> _SUPPLIED PASSAGE_:
------------------------
Networks do more than help you share data and printers. They can transform your business

How's this for a low-cost networking solution? In 1990, long on ambition but short on cash, Pete's Brewing Co., in Palo Alto, Calif., shelled out $150 for a wheeled typing cart and plunked a PC on top of it. Then came the tricky part of the configuration -- deciding who in the specialty-beer company's three-person accounting department would get first dibs on the machine.

As an information- and resource-sharing device, the network-on-a-cart was, of course, limited. It usually started its days in the office of the clerk who input distributors' orders for Pete's Wicked Lager or Wicked Ale. When she was finished, she'd roll it over to the person who sent out invoices. Eventually, the thing would end up beside the desk of chief financial officer Jim Collins, who handled the general ledger. "Back then we used our credit cards to buy things," recalls Collins, "so it was difficult to contemplate sinking $25,000 into a network."

Many high-growth companies today are similarly hamstrung because they don't have the cash to buy a real network. Indeed, "sneakernet" -- carrying data on floppies from one PC to another -- has become the de facto networking protocol for small business.
------------------------
> _DATA EXCERPT_:
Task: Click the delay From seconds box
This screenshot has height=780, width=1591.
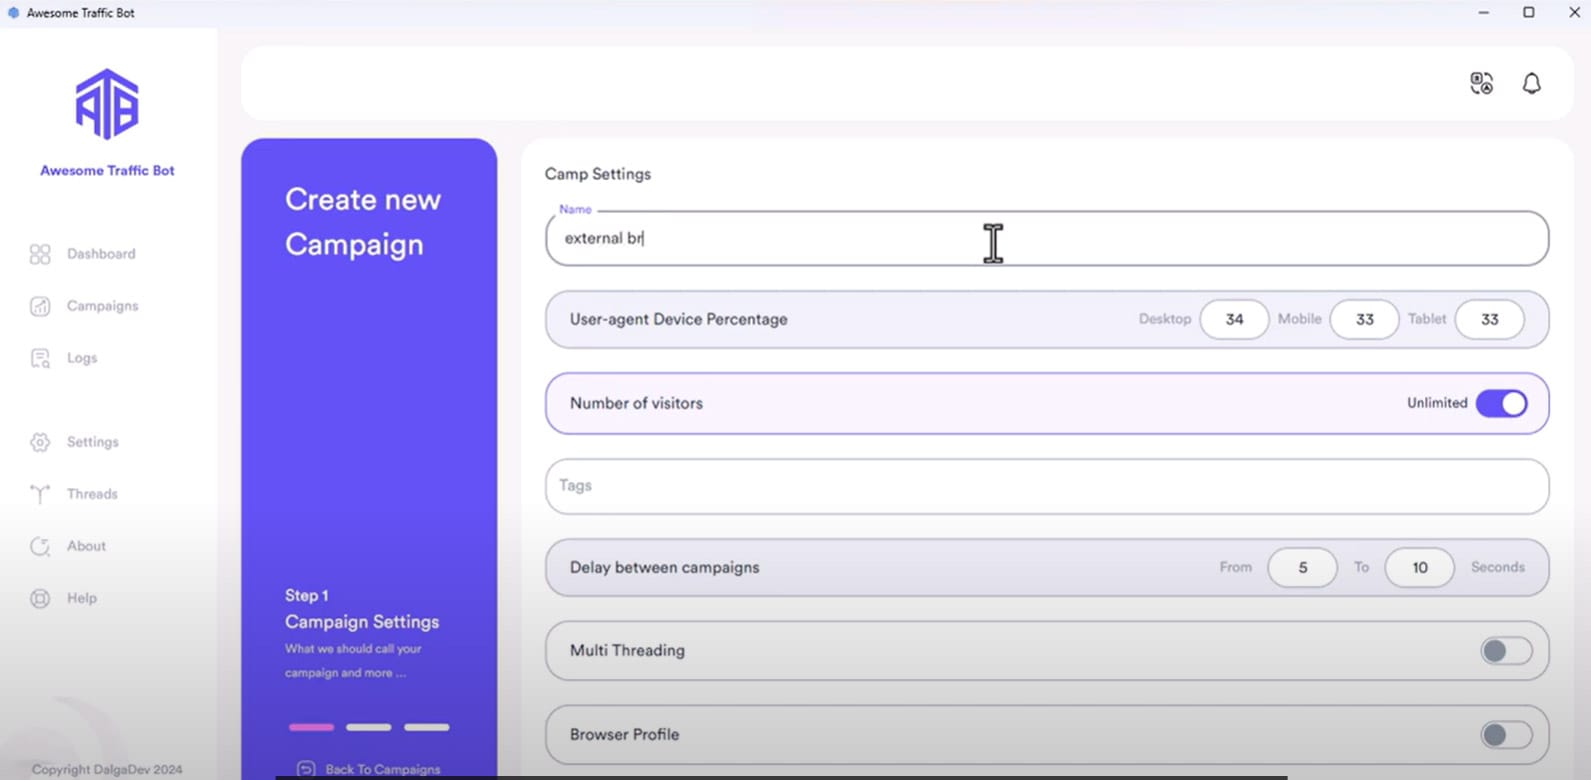Action: (x=1302, y=567)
------------------------
> _STATED EXERCISE_:
Continue the passage on small-business networks from the point where it stops, picking up after its final sentence.

> _RESPONSE FOR THIS EXERCISE_:
But money is not the only obstacle. Although most entrepreneurs are unfazed by setting up a PC and loading application software, the technical complexity of choosing and installing a local area network (LAN) scares many off. Peer-to-peer or dedicated server? Which network operating system? What about dependability? Will the applications run fast enough? Will we need an MIS department to run it? What about security? To the managers of small companies, questions like these lead to migraines, not to improved margins.

Still, heartening news is coming back from companies on the networking frontier. Sure, some have taken a few arrows in the back. But the pioneers also have discovered that LANs do a lot more than allow employees to share files and printers and send E-mail. They can open up all sorts of business opportunities.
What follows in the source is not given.